======== Data provided

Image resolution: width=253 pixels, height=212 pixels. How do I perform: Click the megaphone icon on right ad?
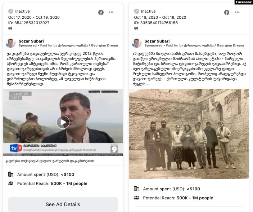point(136,28)
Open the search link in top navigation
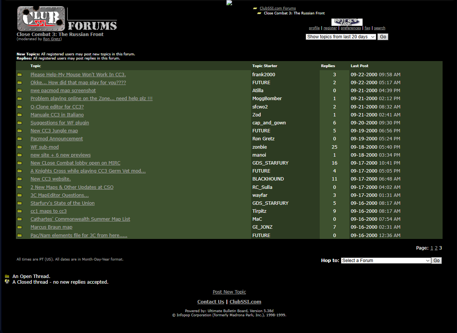Screen dimensions: 457x333 point(379,28)
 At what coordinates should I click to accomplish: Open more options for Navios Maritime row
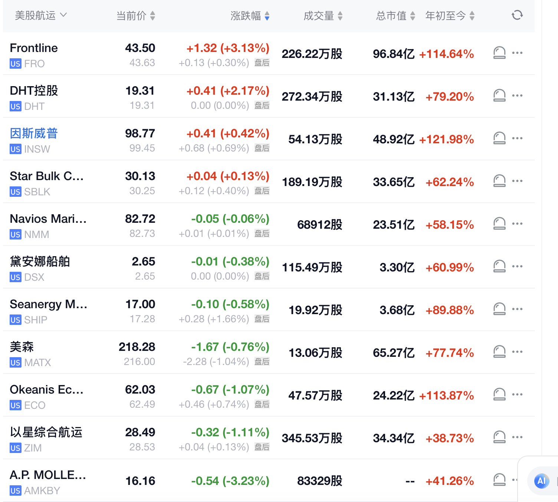[x=517, y=224]
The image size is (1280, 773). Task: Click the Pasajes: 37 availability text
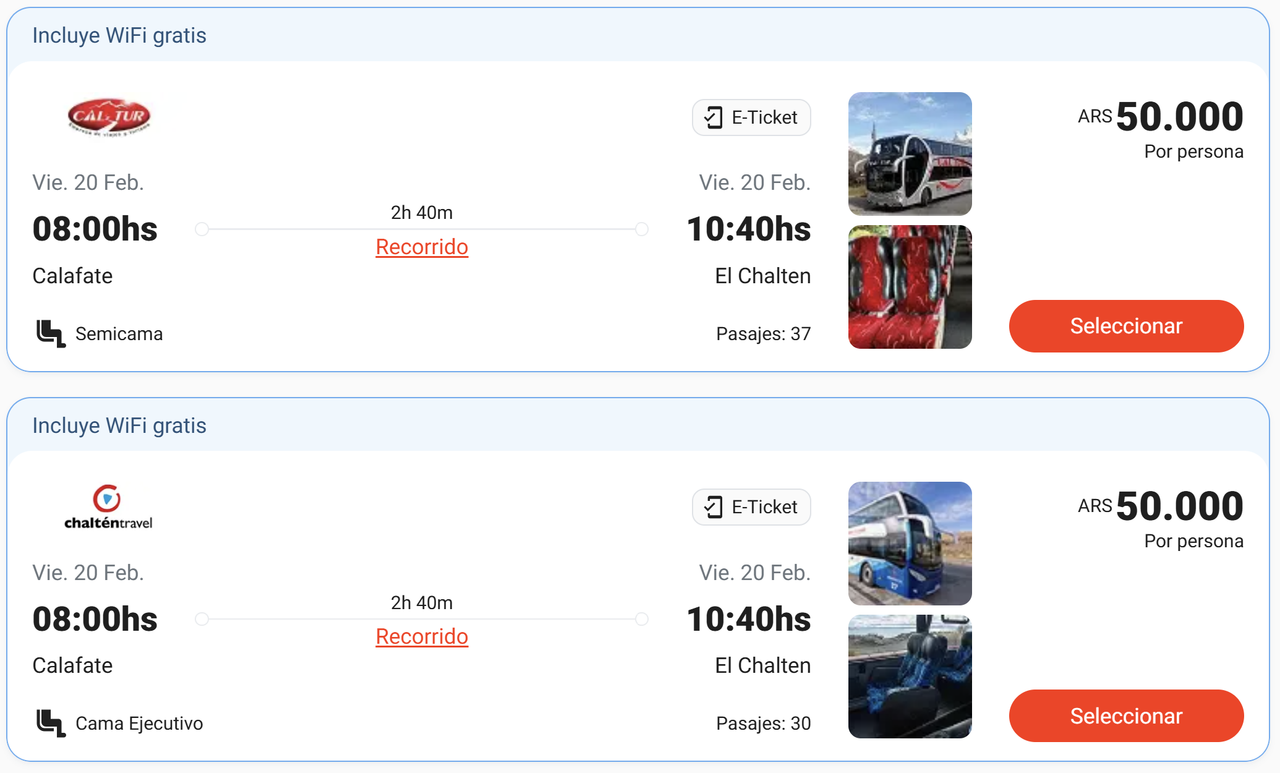[763, 334]
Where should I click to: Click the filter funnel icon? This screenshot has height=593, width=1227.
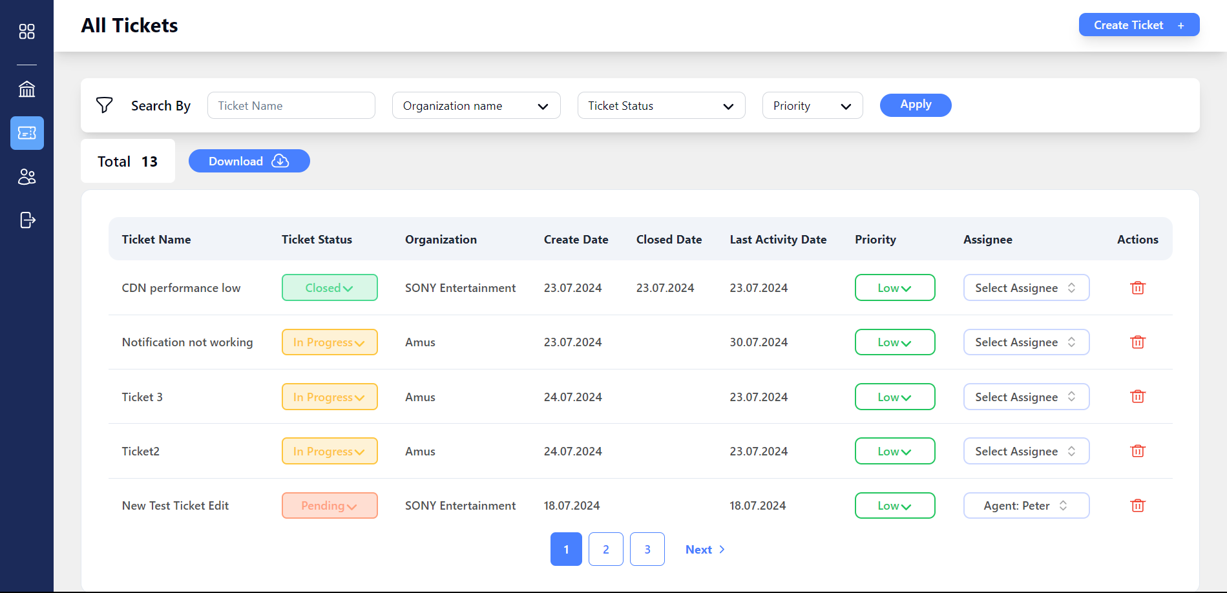point(104,105)
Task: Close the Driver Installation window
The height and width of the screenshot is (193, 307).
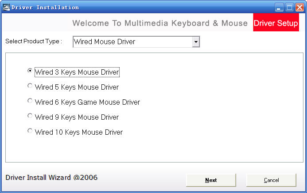Action: (299, 7)
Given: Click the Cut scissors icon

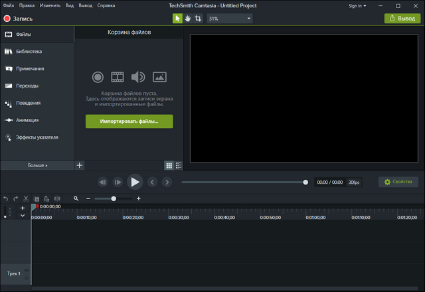Looking at the screenshot, I should point(26,198).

================

Set down word for word every line from the line containing "The height and" through the last line of the entries, and nothing more; no pictures.

### Finished exercise:
The height and width of the screenshot is (193, 307).
Action: (299, 7)
Given: Click the Cut scissors icon

Looking at the screenshot, I should point(26,198).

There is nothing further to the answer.